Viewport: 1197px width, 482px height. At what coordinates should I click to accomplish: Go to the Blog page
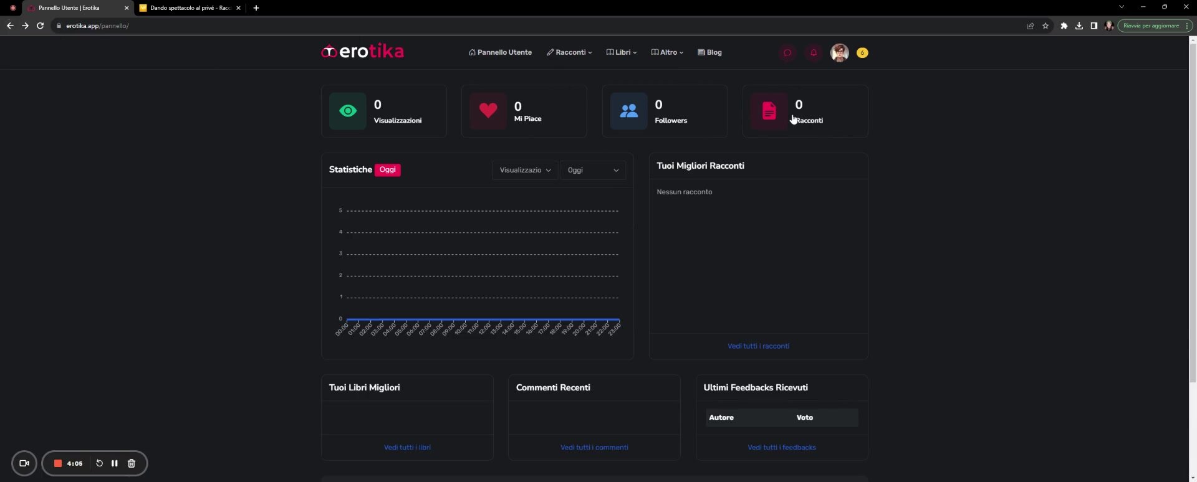point(709,52)
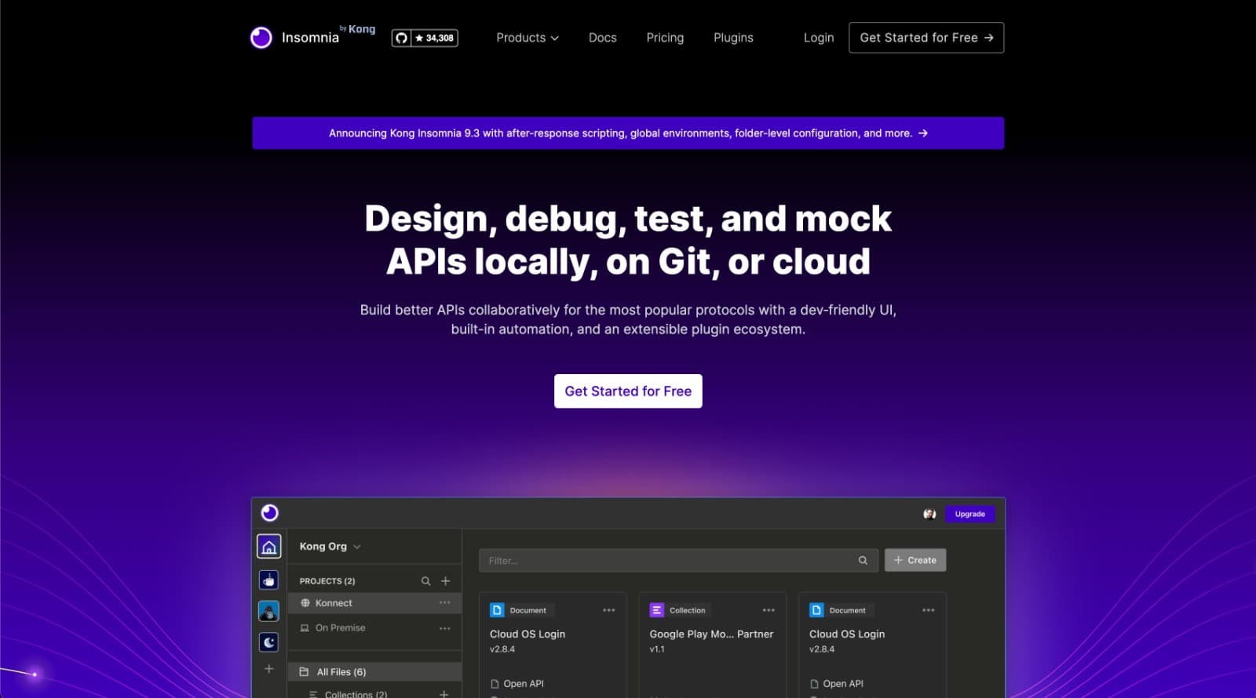
Task: Expand the Products dropdown menu
Action: pyautogui.click(x=528, y=38)
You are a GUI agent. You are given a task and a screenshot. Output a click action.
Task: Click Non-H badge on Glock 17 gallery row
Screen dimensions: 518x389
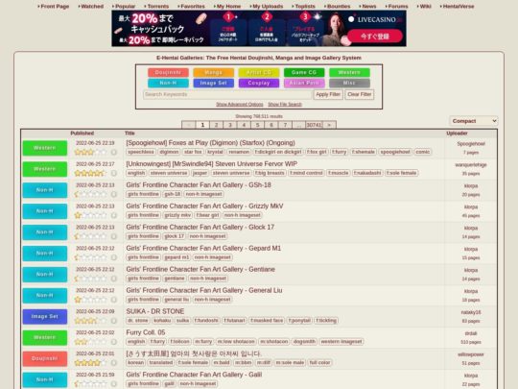[x=44, y=232]
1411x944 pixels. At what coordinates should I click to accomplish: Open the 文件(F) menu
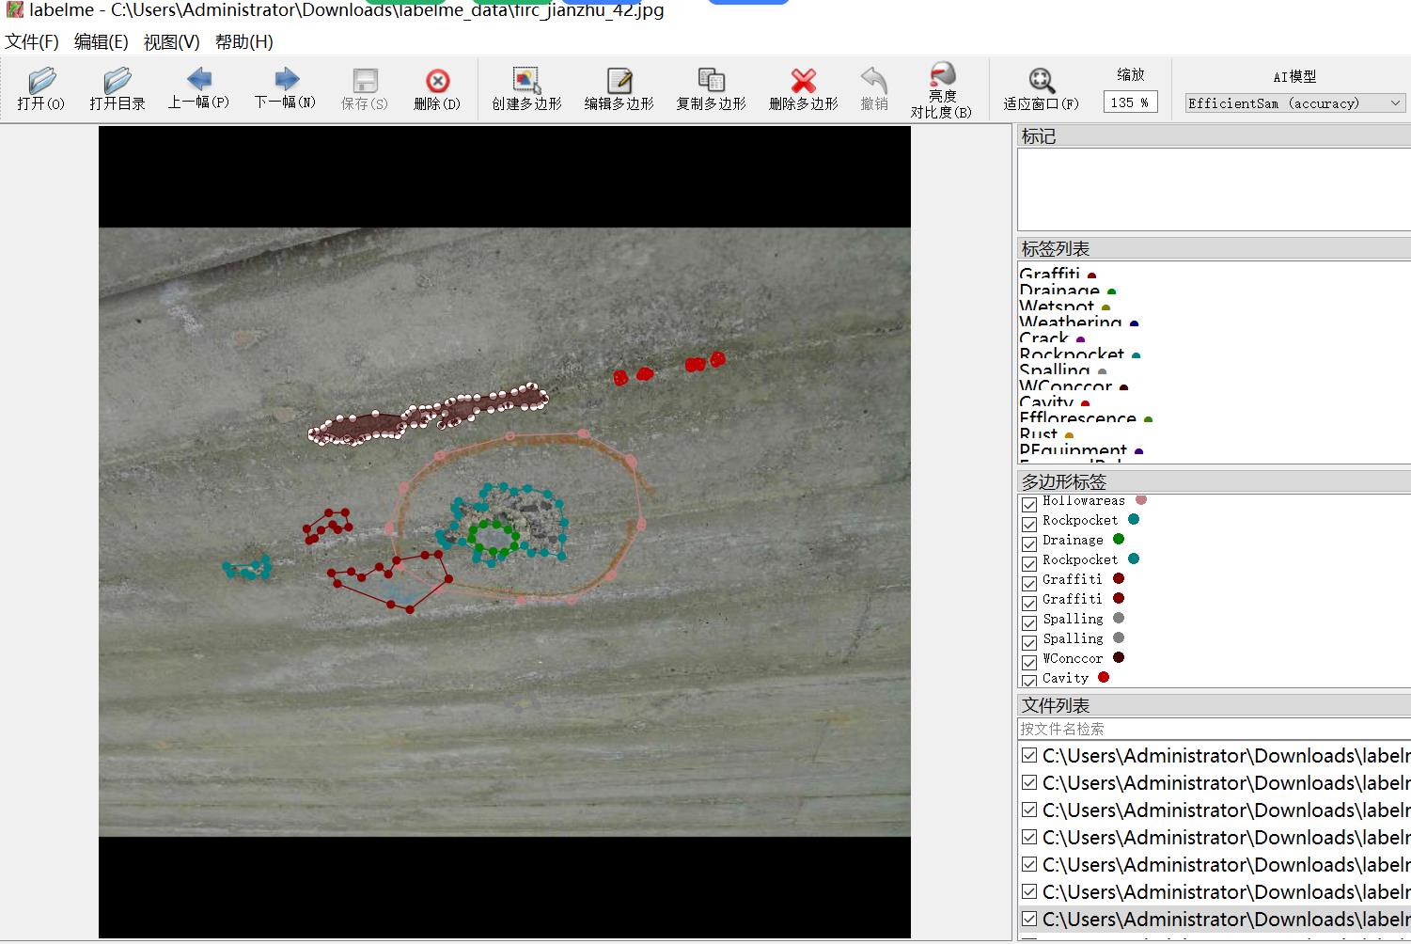click(x=32, y=42)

********

[Required work]:
Copy the data exactly. Any picture it contains is to be omitted.

[Response to this exercise]:
Viewport: 1197px width, 482px height. At what coordinates should I click to accomplish: Go to the Blog page
point(709,52)
Task: Expand the Products dropdown menu
Action: pyautogui.click(x=528, y=38)
You are a GUI agent. You are given a task and a screenshot. Output a click action.
Task: Click Non-H badge on Glock 17 gallery row
Screen dimensions: 518x389
[x=44, y=232]
1411x944 pixels. At what coordinates should I click to accomplish: Open the 文件(F) menu
click(x=32, y=42)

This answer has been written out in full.